Figure 3.Relationship between the effect of 131 lifestyle factors on BMI (βE) vs. the gene × environment interaction between GRSBMI and these lifestyle factors (βGxE) in the UK Biobank resource reported by Rask-Andersen et al. [19]. Nineteen lifestyle factors showed significant interaction with GRSBMI when Bonferroni corrected: 1 alcohol, 2 Townsend deprivation index, 3 television, 4 tiredness, 5 depression, 6 smoker, 7 medications, 8 nap frequency, 9 feeling fed-up, 10 number vehicles, 11 household size, 12 income, 13 stairs climbed, 14 vigorous activity, 15 red wine, 16 days walked, 17 moderate activity, 18 children born, and 19 walking pace.

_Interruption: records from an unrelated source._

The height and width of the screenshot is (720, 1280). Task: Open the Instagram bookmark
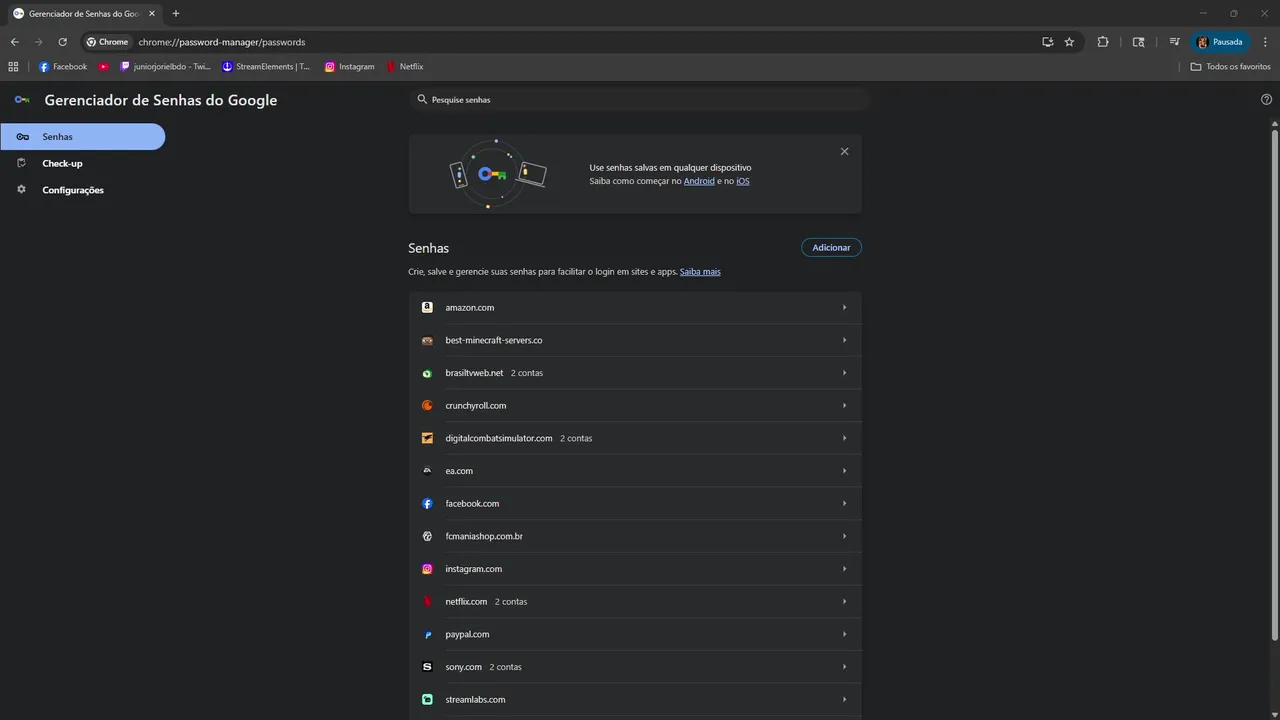coord(349,67)
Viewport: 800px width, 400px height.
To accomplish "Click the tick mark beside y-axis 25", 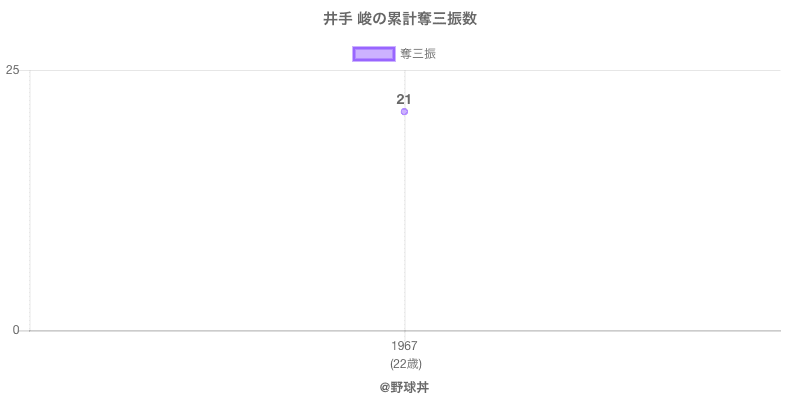I will pos(25,70).
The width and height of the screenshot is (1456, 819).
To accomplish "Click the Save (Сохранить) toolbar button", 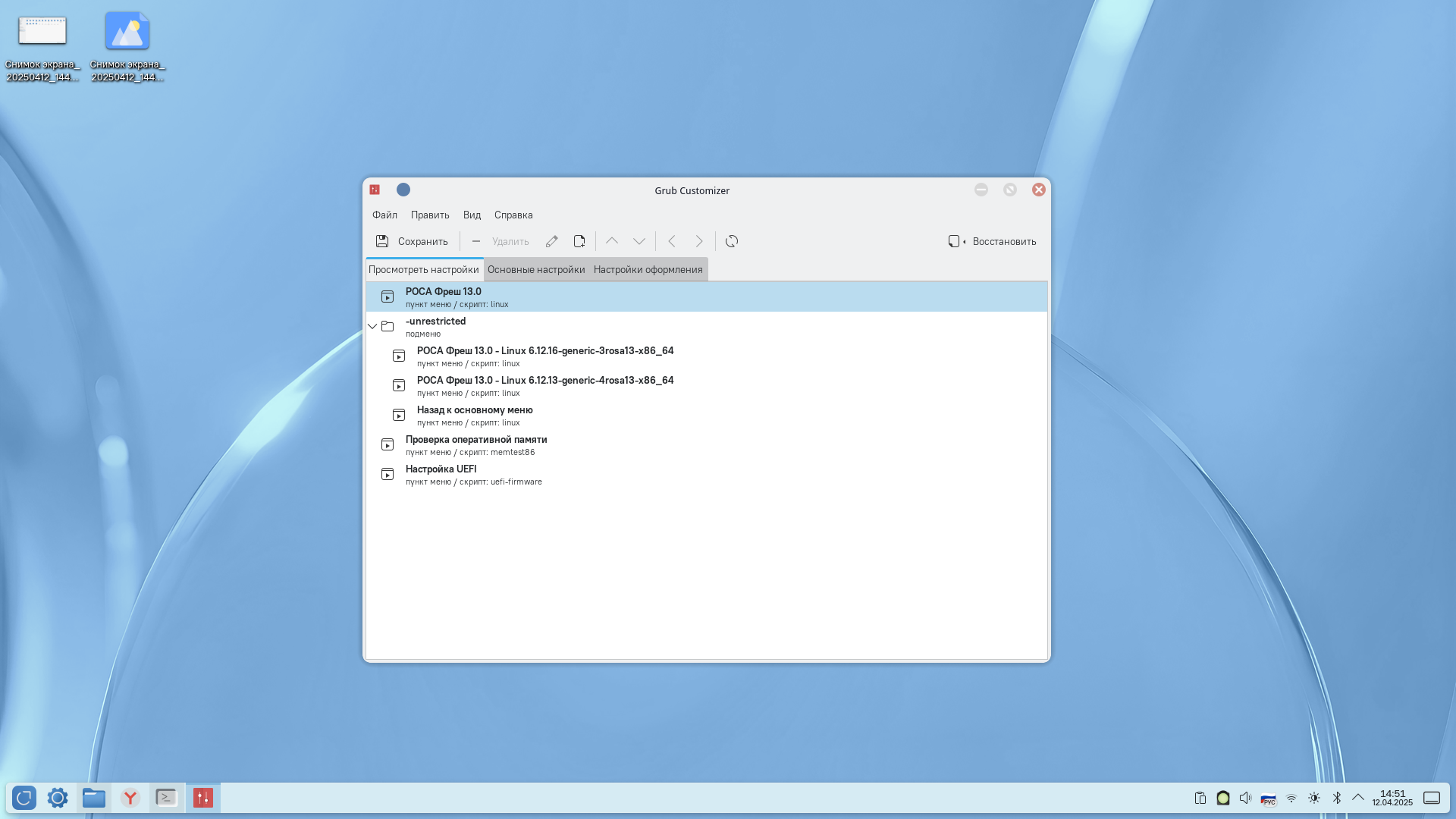I will click(412, 241).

Figure 4.A) Terán-García et al.’s results [57] from a precision medicine perspective of different mean BMI increases by CETP rs289714 genotypes following overfeeding (histogram insert) vs. quantile-dependent expressivity interpretation (larger post-feeding genetic effect size when average BMI was high vs. lower, requiring nonparallel BMI increases by genotype (Pinteraction=0.04); B) Kuzman et al.’s report of a significantly greater increase in waist circumference for TT homozygotes of the −759CT 5-HT2C polymorphism than carriers of the C allele (9.4 vs. 4.0 cm, P=0.03) following a 3-month olanzapine or risperidone regimen [58].